Work instructions. Please repeat, exactly as written, the line containing "495x228 pixels. Task: Expand" and every line after it through the end of the records below, leaving out any pictures.

Records for the exercise.

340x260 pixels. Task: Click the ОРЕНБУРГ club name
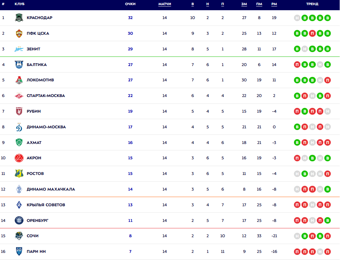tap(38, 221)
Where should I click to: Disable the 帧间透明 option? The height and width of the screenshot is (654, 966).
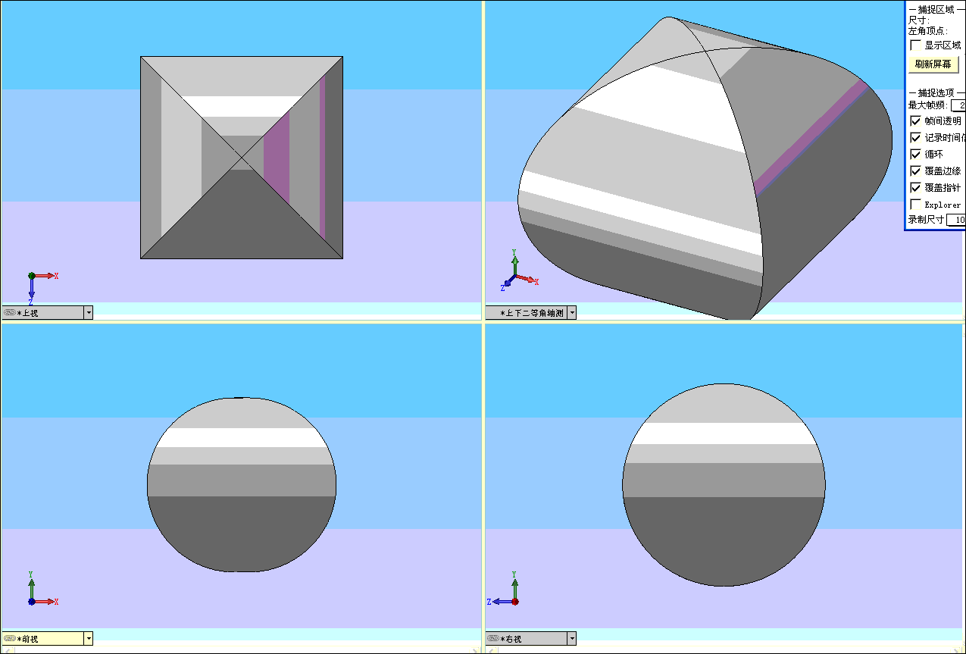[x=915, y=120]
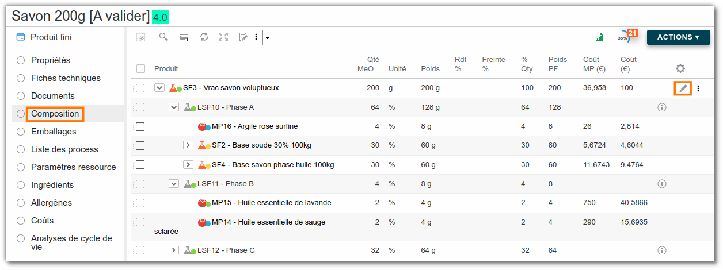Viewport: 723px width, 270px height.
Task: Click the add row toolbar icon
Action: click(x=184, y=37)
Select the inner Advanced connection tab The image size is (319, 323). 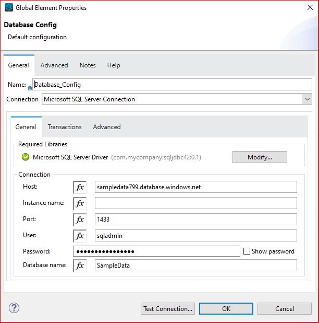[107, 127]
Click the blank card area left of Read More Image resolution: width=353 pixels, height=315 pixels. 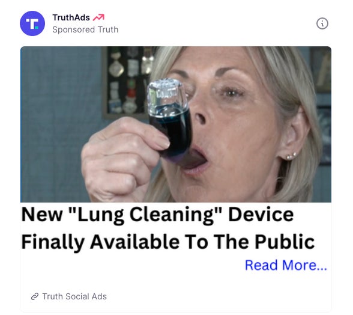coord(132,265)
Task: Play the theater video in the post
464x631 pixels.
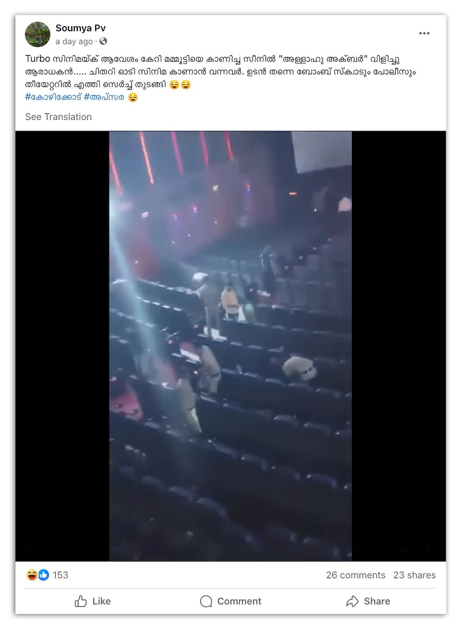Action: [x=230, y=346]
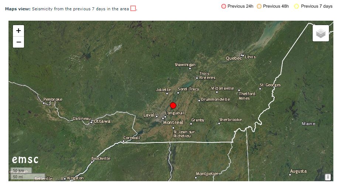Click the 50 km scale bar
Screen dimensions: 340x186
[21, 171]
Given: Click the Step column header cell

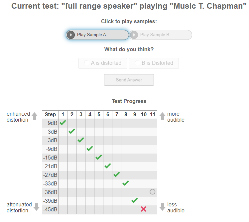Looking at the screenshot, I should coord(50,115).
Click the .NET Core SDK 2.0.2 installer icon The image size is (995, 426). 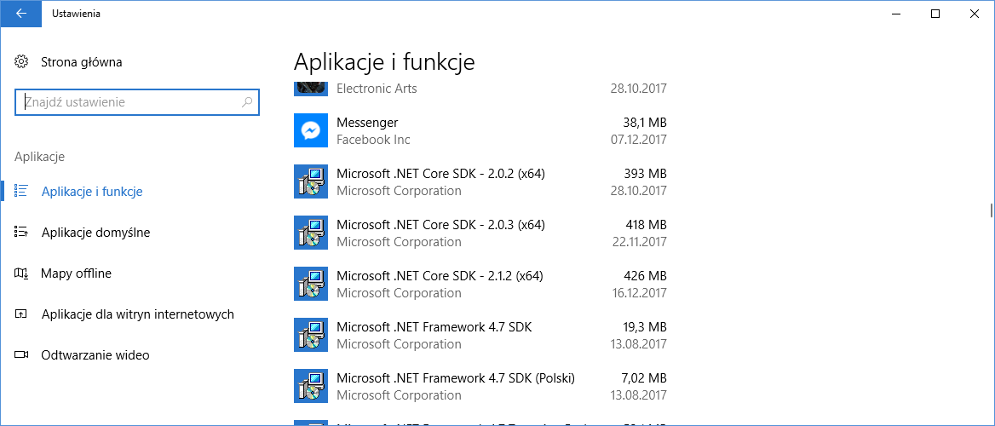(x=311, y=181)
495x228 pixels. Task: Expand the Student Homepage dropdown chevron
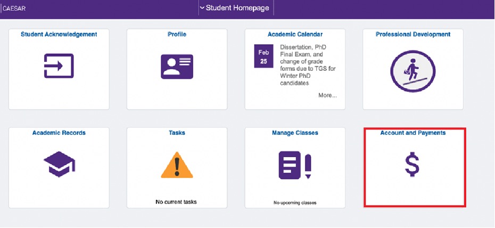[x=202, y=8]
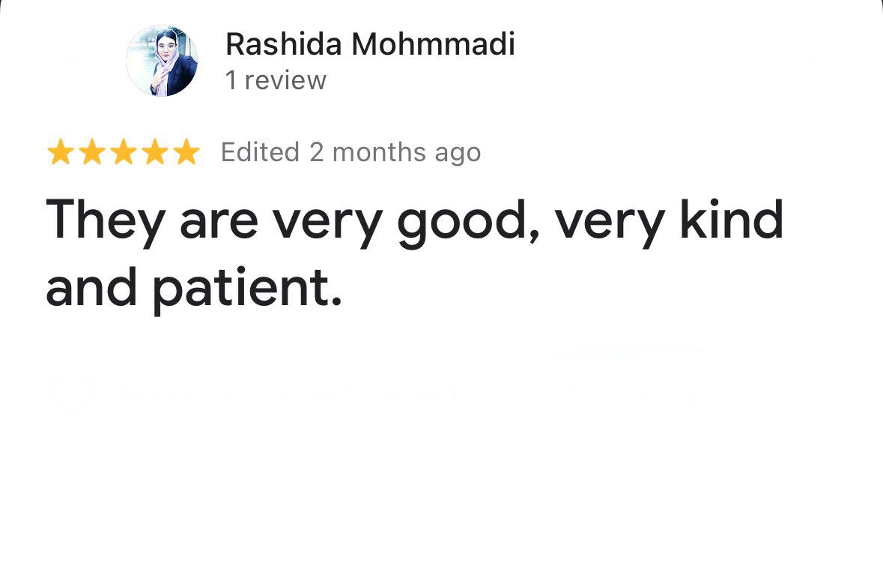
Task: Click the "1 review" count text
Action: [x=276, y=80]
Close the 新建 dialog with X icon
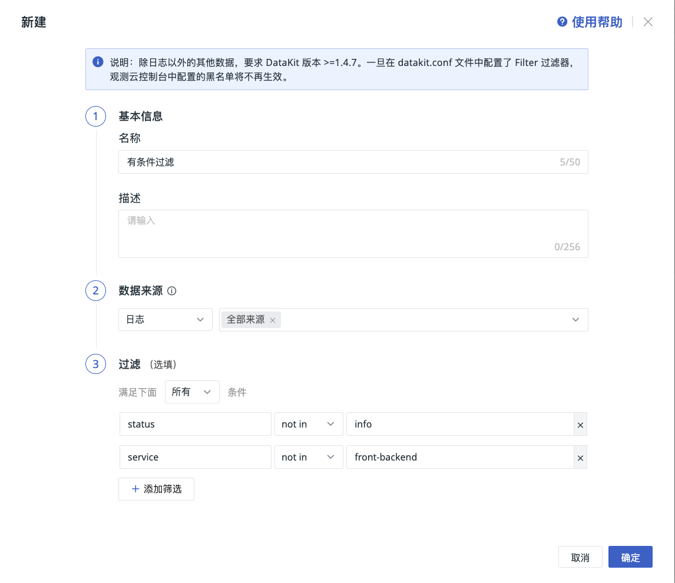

Task response.
495x228 pixels. Task: Expand the Student Homepage dropdown chevron
[x=202, y=8]
Task: Click the "1 review" count text
Action: [x=276, y=80]
Close the 新建 dialog with X icon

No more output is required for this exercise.